On 1/5/06, Cliff Wells <[EMAIL PROTECTED]> wrote:
> What I took away from this article is the sense that while David is a
> brilliant programmer with an uncanny sense of where to ride the line on
> many ideas, he's not really a database guy.  In fact, I'd say he'd
> probably happily agree, judging from the tone of the article.  I think
> his view, while interesting in a very abstract "we're not talking about
> real databases with real, important data" sense has some merit.
> However, I think the notion of an "application database" is a fallacy,
> unless you are just talking about the database for a blog or some other
> highly specific, non-enterprise type of application.

Actually, I do think that both styles (application database,
integration database) have merit for certain apps. Here's where
application databases make some amount of sense:

1) newfangled, "Web 2.0" applications and web services. Things like
Backpack (surprise, surprise!), where the application serves a
distinct purpose and lives out on the net. Data I/O is all done via
web requests that go through the application code, which ensures the
integrity of the data (to whatever extent it has been programmed to do
so).

2) small office applications. I did a lot of work on billing systems
for doctors offices. Those systems are (or, at least, were) quite
self-contained and the people in the office tended to use those apps
for everything and not be computer literate enough to do much outside
of there beyond word processing. (That's a generalization, certainly.)

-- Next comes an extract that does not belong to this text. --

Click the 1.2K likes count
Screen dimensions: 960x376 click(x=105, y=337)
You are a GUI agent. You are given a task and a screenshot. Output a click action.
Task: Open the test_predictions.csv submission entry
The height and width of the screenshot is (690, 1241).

Now, these two points are what you mean by "highly specific,
non-enterprise type of application", but I wanted to break it out more
and emphasize that there's *a lot* of this, and #1 is still a growing
category.

The larger the organization, the more likely it is to move into the
"integration database' category. A big organization *could* decide to
expose the database entirely via web services and use that layer to
maintain the database, or it could opt to move more into stored
procedures, triggers and the like to make the database engine do the
work. So, even within big organizations, there's still a choice to be
made that could enable the "application database" perspective.